== EXCERPT ==
<<<<

The Stock Market Shock
Financial markets entered Trump's second inauguration at elevated valuations, having priced in a business-friendly agenda centered on deregulation and corporate tax cuts. What they did not anticipate was the speed and breadth of the tariff escalation. When the administration announced a universal 10% baseline tariff on all imports within the first six weeks, markets absorbed the shock. When 25% tariffs on Canada and Mexico followed — disrupting deeply integrated North American supply chains — the S&P 500 began a sustained decline. Technology companies with Asian manufacturing dependencies, auto manufacturers reliant on cross-border parts flows, and consumer discretionary companies facing input cost inflation all saw significant selloffs. By the 100-day mark, the index was down approximately 8% from inauguration day — the steepest opening-100-days decline for any new presidential term since 2009.
GDP: Import Front-Running Distorts the Data
The Q1 2025 GDP figure of +0.4% annualized was particularly alarming because it was distorted in a direction that made the underlying economy look stronger than it was. A surge in imports before tariff deadlines widened the trade deficit sharply, subtracting from GDP. Stripping out trade and inventory movements, final domestic demand — consumer spending plus business investment plus government purchases — grew at roughly 1.6% annualized. That is still considerably below the 2.5%–3.0% range of late 2024, and business fixed investment contracted for the first time since 2022, suggesting firms were already pulling back on capital spending in response to tariff-driven uncertainty. Q2 data, expected in late July 2025, is projected by major forecasters to show a near-zero or marginally negative print.
Tariff Revenue: Real but Overstated
The Trump administration pointed to rising tariff revenue as evidence that the policy was working. Monthly collections roughly doubled from the pre-tariff baseline, with the Treasury reporting approximately $7.2 billion in monthly tariff revenue by April 2025 versus $3.5 billion in January. Annualized, that approaches $85 billion — a meaningful fiscal figure. The administration positioned this as foreign countries paying a "tax" on their exports. Economists broadly dispute this framing: tariffs are paid by domestic importers at the point of entry and are then passed through to business customers or end consumers via higher prices. The net effect is a transfer from American consumers to the federal government, with additional deadweight economic losses from trade diversion and reduced volume. The CBO's analysis found that the tariff regime was adding roughly $1,300 per year in costs to the average American household.

>>>>

== TASK TO COMPLETE ==
Pick up the article on the economic effects of Trump's tariffs after its last sentence and keep writing it. The records aren't needed for this.

== SUPPLIED INFORMATION ==
<<<<

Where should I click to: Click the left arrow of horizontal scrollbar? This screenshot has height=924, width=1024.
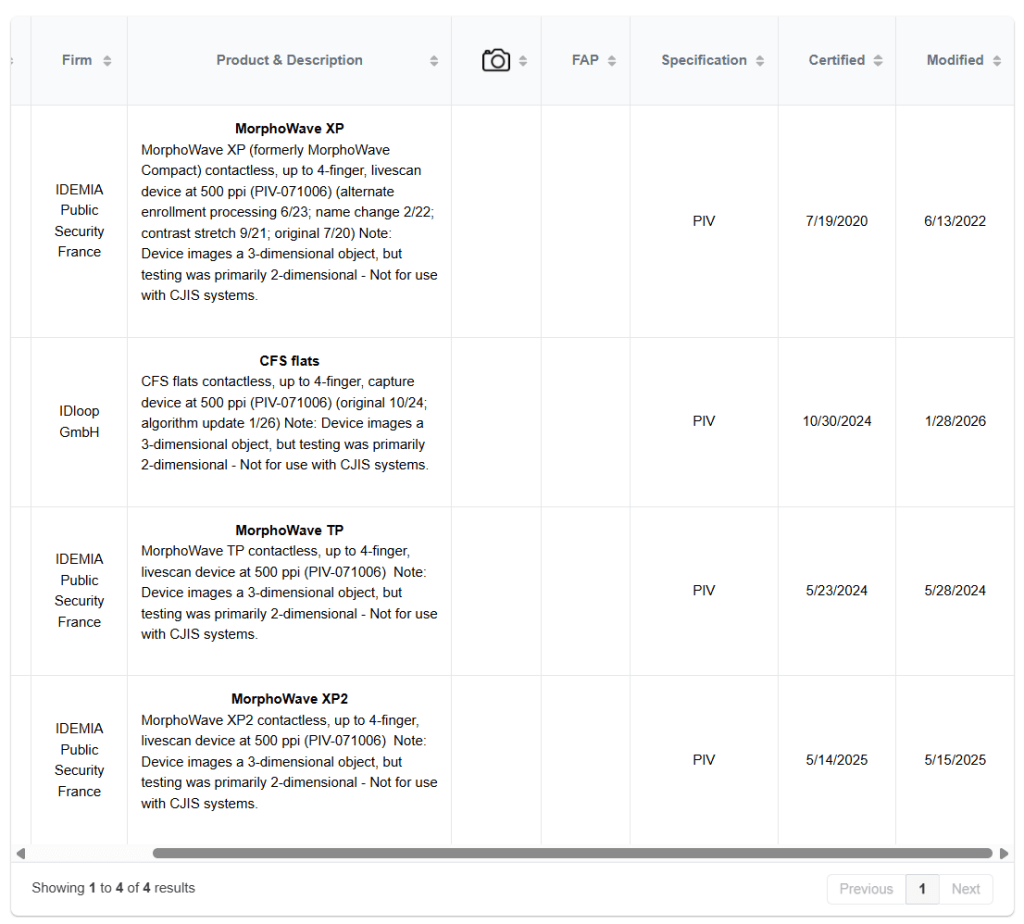point(20,853)
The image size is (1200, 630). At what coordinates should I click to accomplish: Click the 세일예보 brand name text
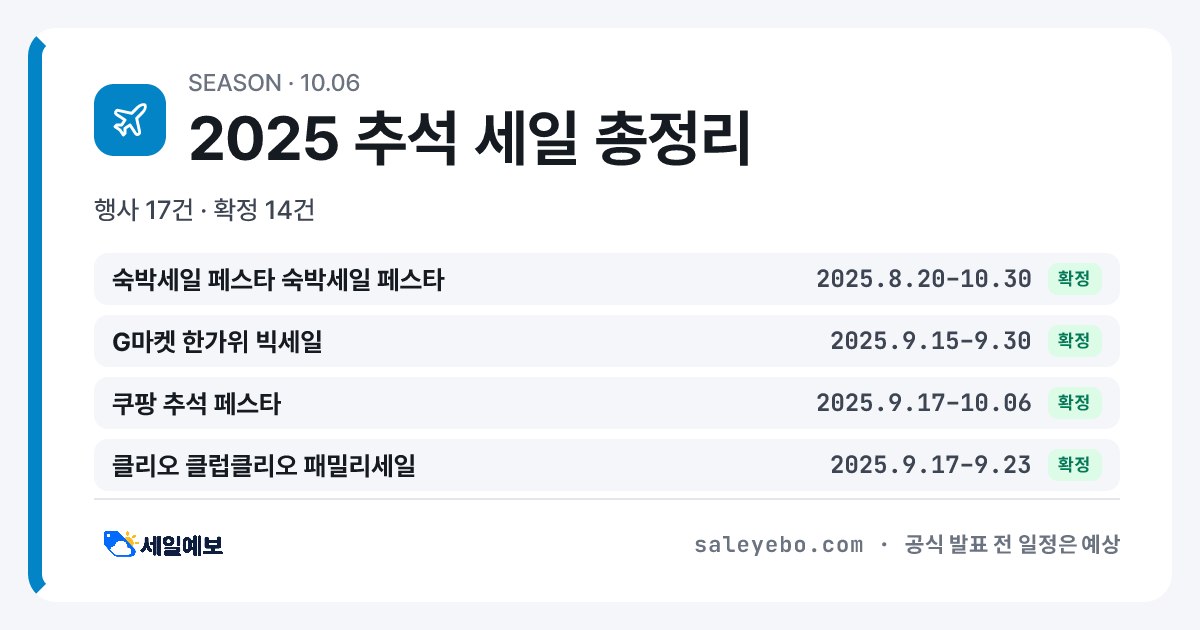click(182, 545)
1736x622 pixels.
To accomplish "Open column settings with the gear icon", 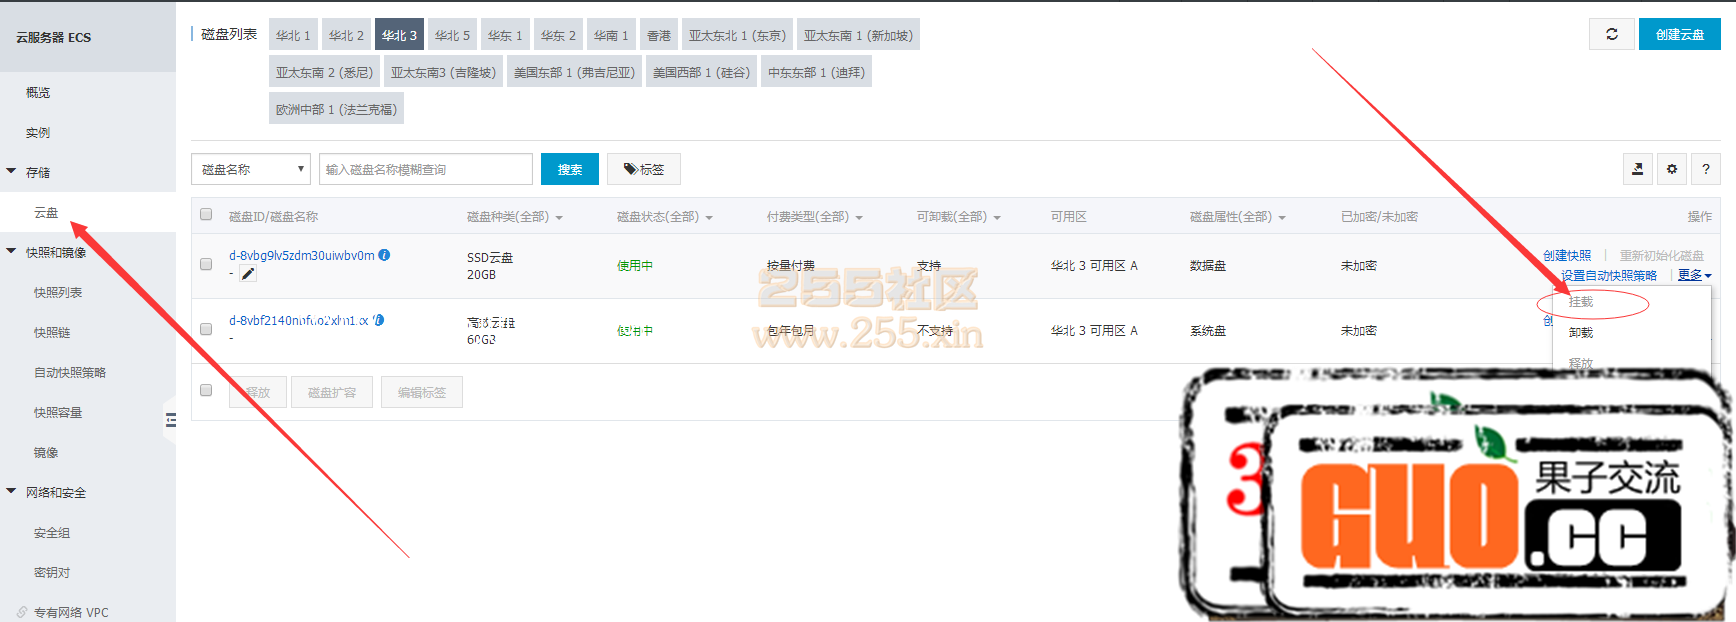I will pyautogui.click(x=1671, y=169).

>>>>

== EXERCISE ANSWER ==
Jobs: Headline Stable, Quality Mixed
The labor market held up better than financial markets or GDP in the first 100 days. Non-farm payrolls continued to grow at a modest pace, and the unemployment rate ticked up only marginally from 4.1% to 4.3% — still historically low. However, the composition of job growth shifted: goods-producing industries, particularly manufacturing, shed jobs as higher input costs squeezed margins. Service sector hiring in leisure, hospitality, and healthcare continued. The federal workforce reduction program (DOGE) contributed to public-sector job losses for the first time in years, with federal employment declining by an estimated 150,000 – 200,000 over the period. State and local government employment partly offset this. The JOLTS survey showed job openings declining, a leading indicator that the headline unemployment rate may rise further through 2025.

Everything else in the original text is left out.